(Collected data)
▶

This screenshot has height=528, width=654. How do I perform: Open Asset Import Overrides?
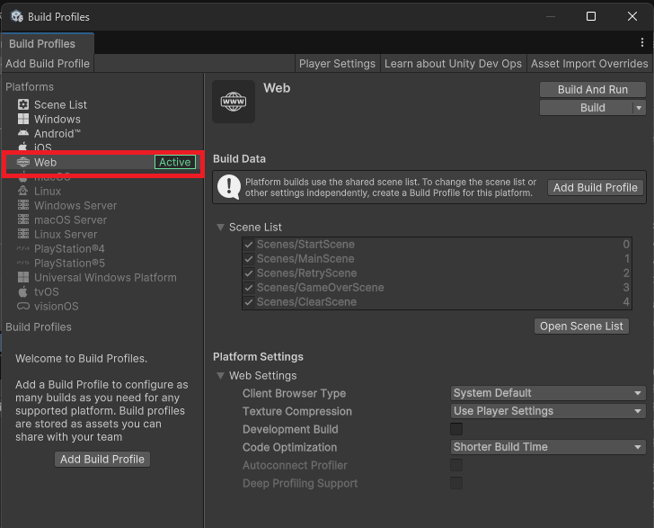[x=588, y=64]
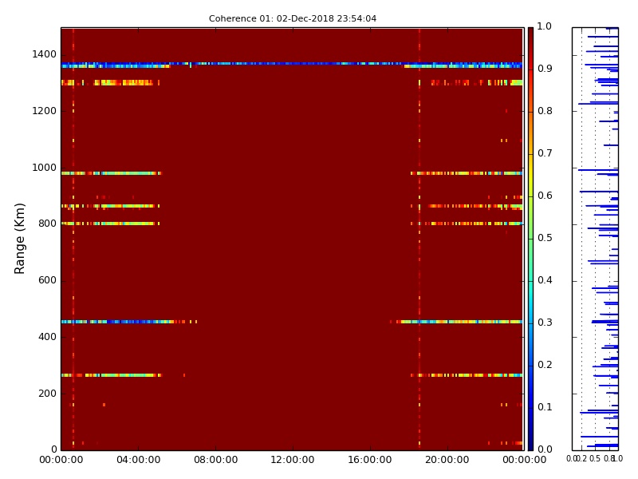The width and height of the screenshot is (638, 479).
Task: Click the 04:00:00 time axis tick label
Action: tap(138, 460)
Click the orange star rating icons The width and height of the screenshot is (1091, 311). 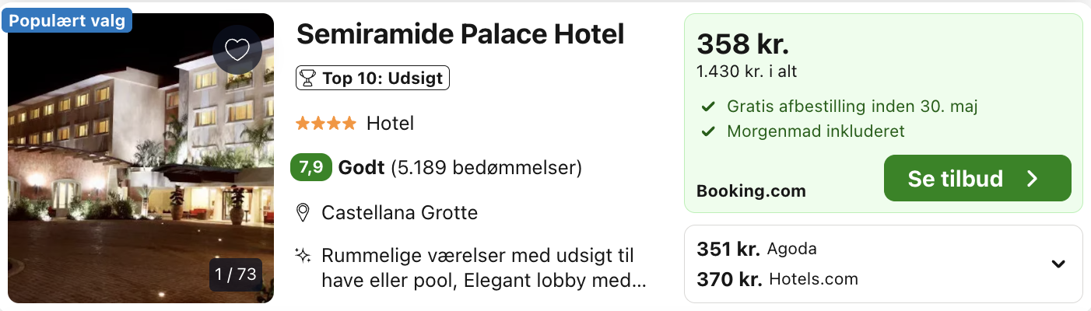327,123
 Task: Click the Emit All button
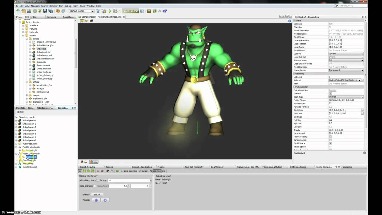[x=97, y=195]
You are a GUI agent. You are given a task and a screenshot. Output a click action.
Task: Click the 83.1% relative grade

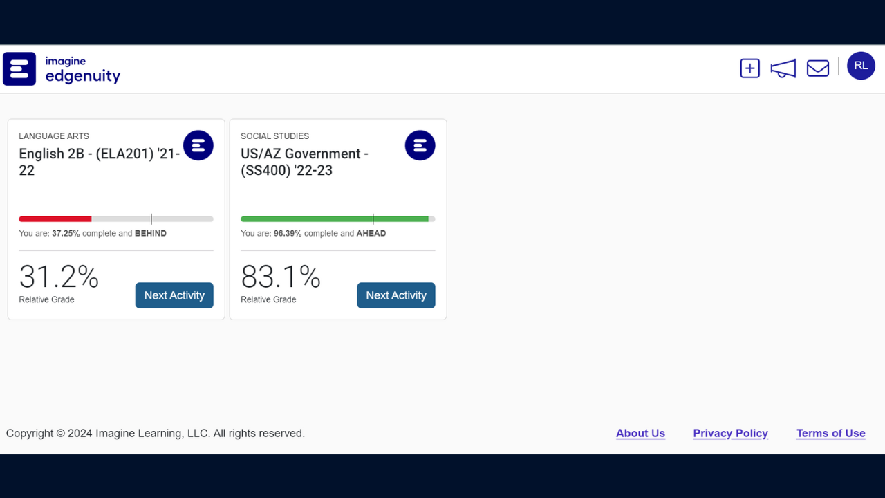[x=281, y=277]
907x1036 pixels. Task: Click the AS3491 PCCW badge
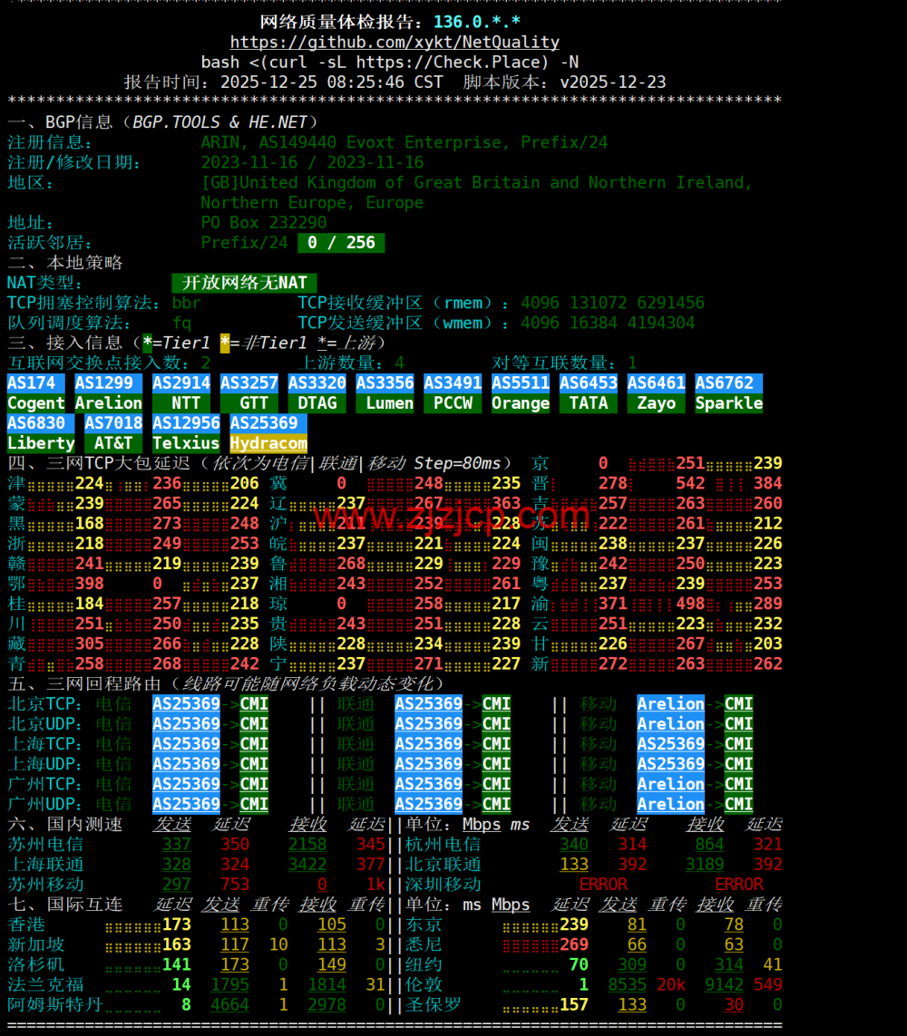tap(452, 392)
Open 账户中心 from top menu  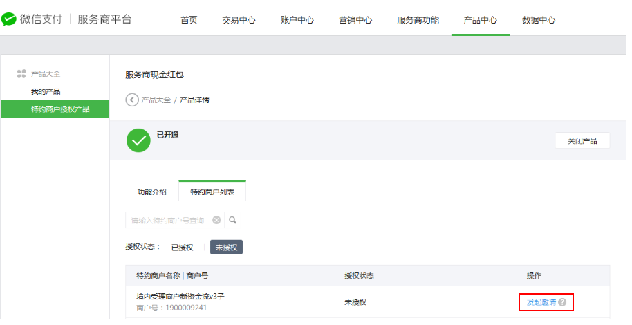(x=297, y=20)
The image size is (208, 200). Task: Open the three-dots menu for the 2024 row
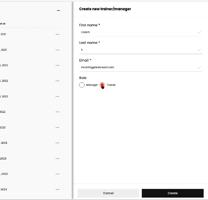58,190
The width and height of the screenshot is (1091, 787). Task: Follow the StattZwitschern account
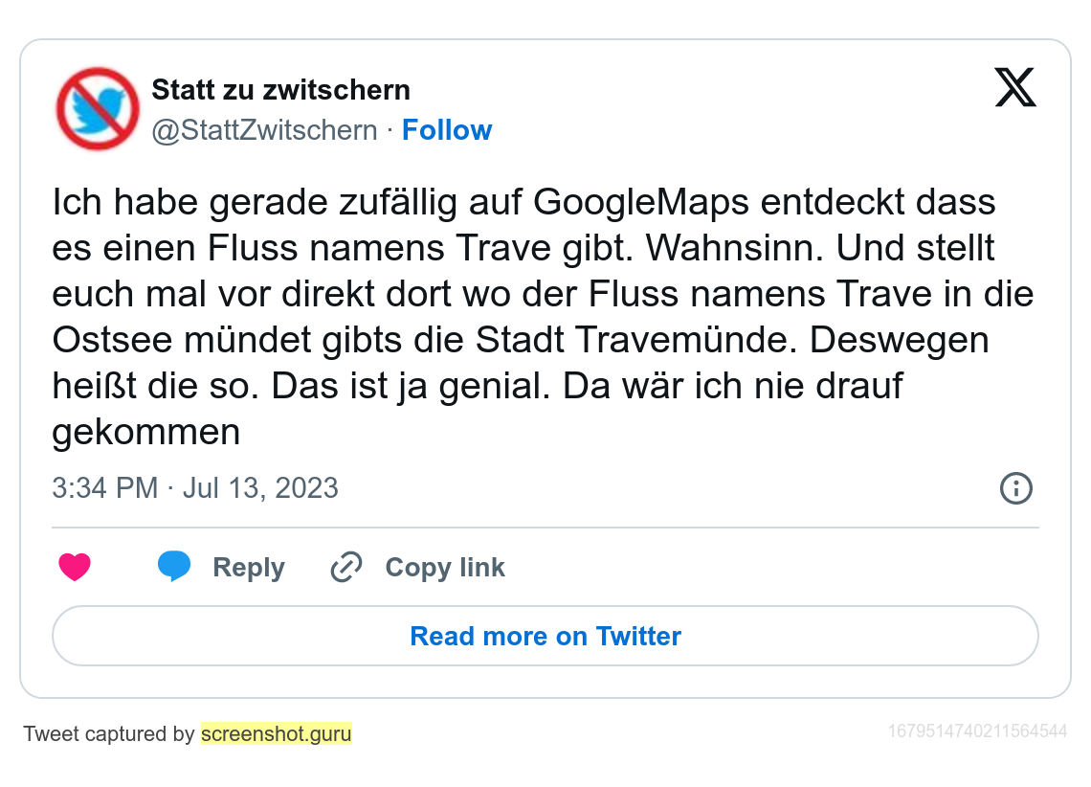(446, 130)
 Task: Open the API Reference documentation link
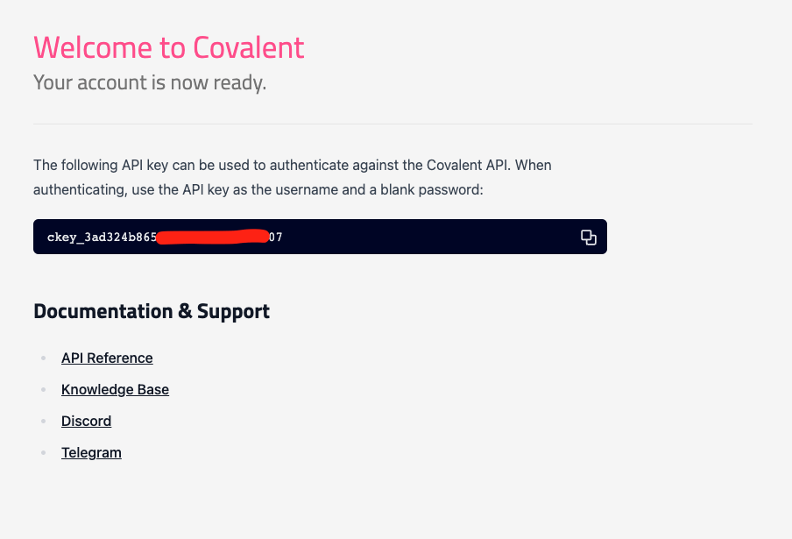(107, 358)
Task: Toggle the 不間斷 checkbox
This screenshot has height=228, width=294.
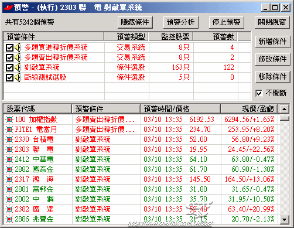Action: pyautogui.click(x=259, y=93)
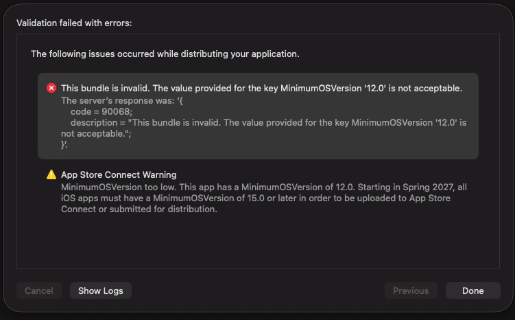
Task: Click the 'Connect or submitted for distribution' line
Action: 139,209
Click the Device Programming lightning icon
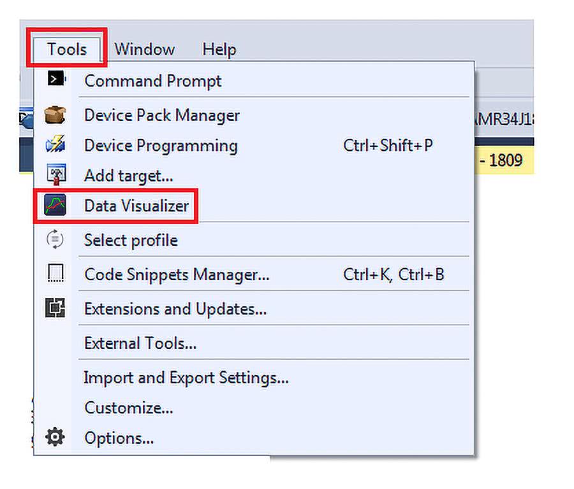The width and height of the screenshot is (574, 489). [55, 145]
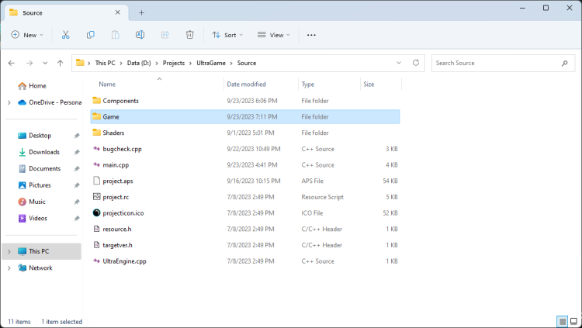
Task: Click the Cut scissors icon
Action: (66, 35)
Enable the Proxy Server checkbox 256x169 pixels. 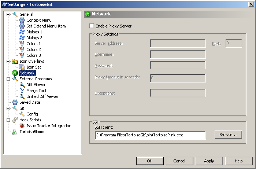coord(92,26)
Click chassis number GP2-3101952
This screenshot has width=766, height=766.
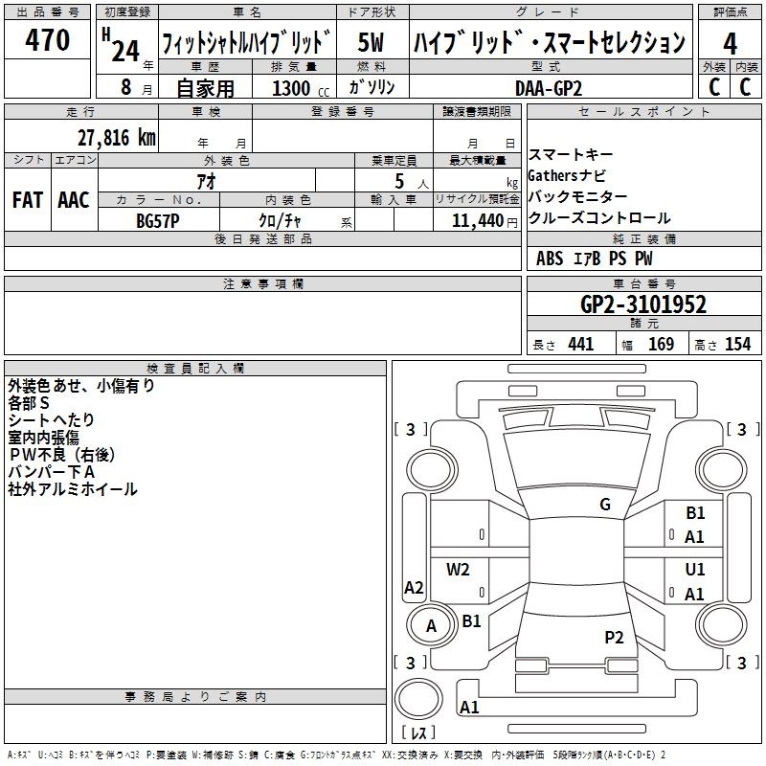tap(643, 304)
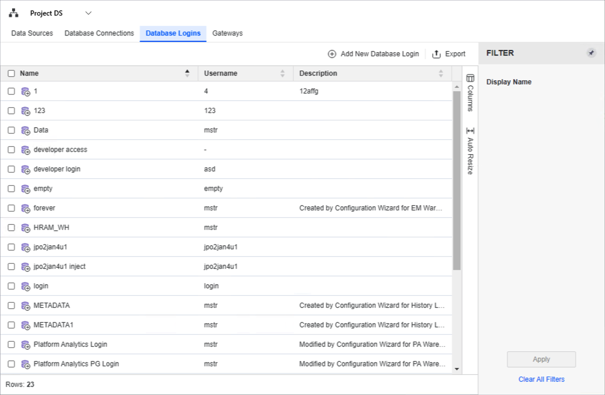Viewport: 605px width, 395px height.
Task: Unpin the FILTER panel using the pin icon
Action: click(x=591, y=53)
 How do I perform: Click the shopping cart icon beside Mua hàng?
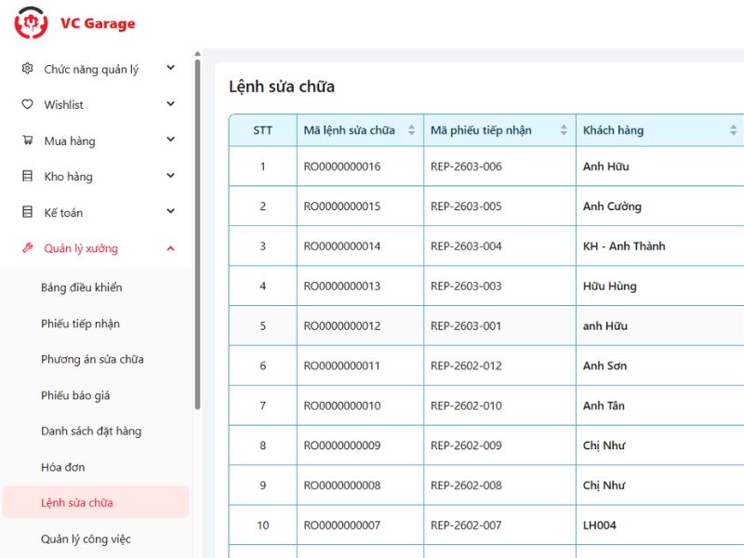coord(27,140)
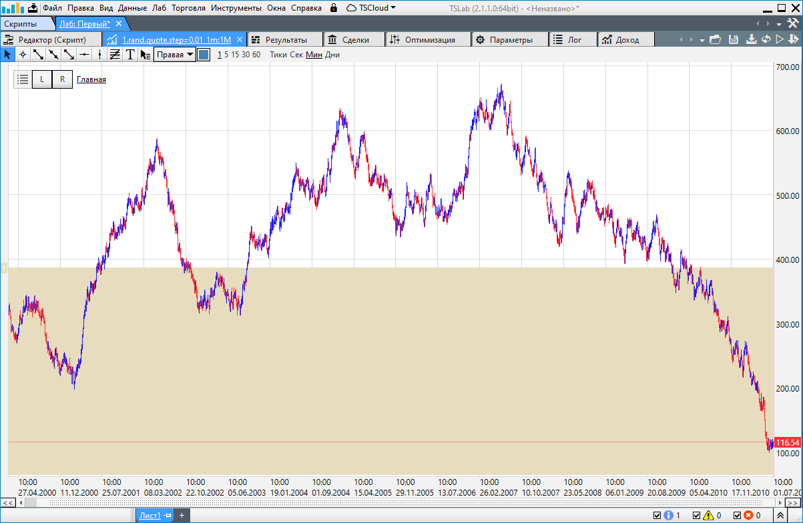Expand the log panel with double chevron
This screenshot has height=523, width=803.
[780, 516]
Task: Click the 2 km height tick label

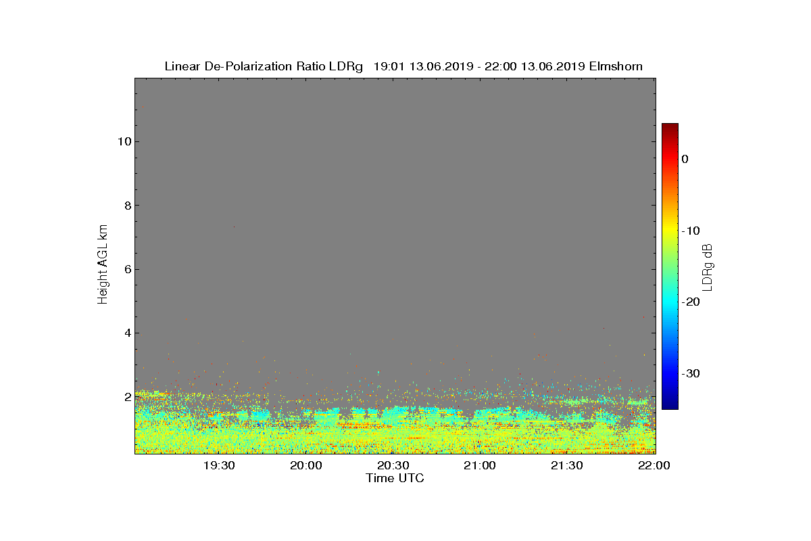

◀

With the pictures left out, write out exactly the lines from the line containing "Click chassis number GP2-3101952" through the last line of the entries above, both ends included, and no others.

> [Answer below]
Click chassis number GP2-3101952
This screenshot has width=766, height=766.
tap(643, 304)
Viewport: 605px width, 395px height.
Task: Unpin the FILTER panel using the pin icon
Action: click(x=591, y=53)
 How do I perform: Click the shopping cart icon beside Mua hàng?
coord(27,140)
Expand the log panel with double chevron
This screenshot has height=523, width=803.
[780, 516]
Task: Click the 2 km height tick label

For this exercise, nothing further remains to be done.